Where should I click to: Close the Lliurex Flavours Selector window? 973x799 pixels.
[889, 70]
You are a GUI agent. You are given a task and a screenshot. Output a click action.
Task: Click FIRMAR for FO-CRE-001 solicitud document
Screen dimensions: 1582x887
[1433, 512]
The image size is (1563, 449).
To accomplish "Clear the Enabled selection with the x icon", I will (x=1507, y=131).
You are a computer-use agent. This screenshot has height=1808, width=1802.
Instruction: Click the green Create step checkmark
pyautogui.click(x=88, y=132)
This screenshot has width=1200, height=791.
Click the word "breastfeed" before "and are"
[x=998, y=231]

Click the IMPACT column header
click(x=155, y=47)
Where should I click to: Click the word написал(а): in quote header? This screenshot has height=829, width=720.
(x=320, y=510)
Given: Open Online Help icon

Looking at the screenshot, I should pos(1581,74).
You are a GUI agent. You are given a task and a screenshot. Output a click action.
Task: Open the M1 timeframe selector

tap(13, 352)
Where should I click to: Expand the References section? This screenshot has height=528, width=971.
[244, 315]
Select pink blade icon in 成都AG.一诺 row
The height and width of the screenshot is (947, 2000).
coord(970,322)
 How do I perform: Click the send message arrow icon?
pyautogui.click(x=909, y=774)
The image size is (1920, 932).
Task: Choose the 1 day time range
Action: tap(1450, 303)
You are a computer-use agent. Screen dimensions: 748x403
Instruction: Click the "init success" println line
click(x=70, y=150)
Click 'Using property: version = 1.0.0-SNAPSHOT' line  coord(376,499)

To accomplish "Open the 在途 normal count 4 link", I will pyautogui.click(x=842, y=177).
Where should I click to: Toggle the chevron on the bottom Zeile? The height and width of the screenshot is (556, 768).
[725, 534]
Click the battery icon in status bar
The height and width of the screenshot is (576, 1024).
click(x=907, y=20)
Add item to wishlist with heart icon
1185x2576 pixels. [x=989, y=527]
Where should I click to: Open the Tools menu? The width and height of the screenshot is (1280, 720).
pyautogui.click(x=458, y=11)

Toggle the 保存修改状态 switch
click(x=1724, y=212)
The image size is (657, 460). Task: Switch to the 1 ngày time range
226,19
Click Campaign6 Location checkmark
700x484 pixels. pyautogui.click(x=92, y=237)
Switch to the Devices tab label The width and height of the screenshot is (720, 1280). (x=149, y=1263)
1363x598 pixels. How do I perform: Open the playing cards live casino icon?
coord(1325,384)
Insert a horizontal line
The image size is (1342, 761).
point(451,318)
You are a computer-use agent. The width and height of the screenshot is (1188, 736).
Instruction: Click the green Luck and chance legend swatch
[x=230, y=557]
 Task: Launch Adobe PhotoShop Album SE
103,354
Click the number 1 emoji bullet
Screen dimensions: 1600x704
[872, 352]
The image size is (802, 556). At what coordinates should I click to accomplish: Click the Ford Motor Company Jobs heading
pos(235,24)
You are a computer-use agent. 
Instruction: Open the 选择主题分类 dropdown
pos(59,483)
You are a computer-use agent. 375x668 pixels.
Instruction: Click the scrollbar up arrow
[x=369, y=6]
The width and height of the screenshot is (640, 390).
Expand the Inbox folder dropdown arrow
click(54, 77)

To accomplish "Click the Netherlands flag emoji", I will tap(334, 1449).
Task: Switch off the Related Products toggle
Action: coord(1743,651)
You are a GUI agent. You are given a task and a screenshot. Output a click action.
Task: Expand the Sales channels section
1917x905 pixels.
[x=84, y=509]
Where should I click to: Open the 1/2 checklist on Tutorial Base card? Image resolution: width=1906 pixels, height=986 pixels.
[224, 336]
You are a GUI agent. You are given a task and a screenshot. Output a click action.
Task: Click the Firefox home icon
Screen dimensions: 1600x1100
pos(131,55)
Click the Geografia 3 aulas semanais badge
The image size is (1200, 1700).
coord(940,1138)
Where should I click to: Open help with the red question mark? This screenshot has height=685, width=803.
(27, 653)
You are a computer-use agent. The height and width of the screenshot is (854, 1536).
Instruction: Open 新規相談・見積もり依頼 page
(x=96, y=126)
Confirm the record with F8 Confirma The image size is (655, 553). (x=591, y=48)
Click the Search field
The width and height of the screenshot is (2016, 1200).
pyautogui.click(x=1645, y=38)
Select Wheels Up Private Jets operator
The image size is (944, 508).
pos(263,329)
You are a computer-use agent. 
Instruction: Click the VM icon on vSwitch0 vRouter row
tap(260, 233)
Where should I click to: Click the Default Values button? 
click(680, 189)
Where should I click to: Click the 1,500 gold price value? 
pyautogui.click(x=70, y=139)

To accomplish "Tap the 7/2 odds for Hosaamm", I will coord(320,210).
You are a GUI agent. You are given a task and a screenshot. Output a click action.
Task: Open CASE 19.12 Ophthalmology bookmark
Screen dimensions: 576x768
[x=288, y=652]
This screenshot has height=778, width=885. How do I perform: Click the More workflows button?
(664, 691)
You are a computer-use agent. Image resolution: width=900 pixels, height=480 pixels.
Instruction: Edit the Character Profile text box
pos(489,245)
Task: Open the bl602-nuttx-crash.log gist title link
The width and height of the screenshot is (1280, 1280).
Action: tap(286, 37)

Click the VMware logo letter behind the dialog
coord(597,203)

→ **PROBLEM DESCRIPTION**
Scan the entries above for the string "link", and copy every line where it turns up.

→ **RESPONSE BELOW**
To accomplish "Open the 在途 normal count 4 link", I will pyautogui.click(x=842, y=177).
Task: Open the bl602-nuttx-crash.log gist title link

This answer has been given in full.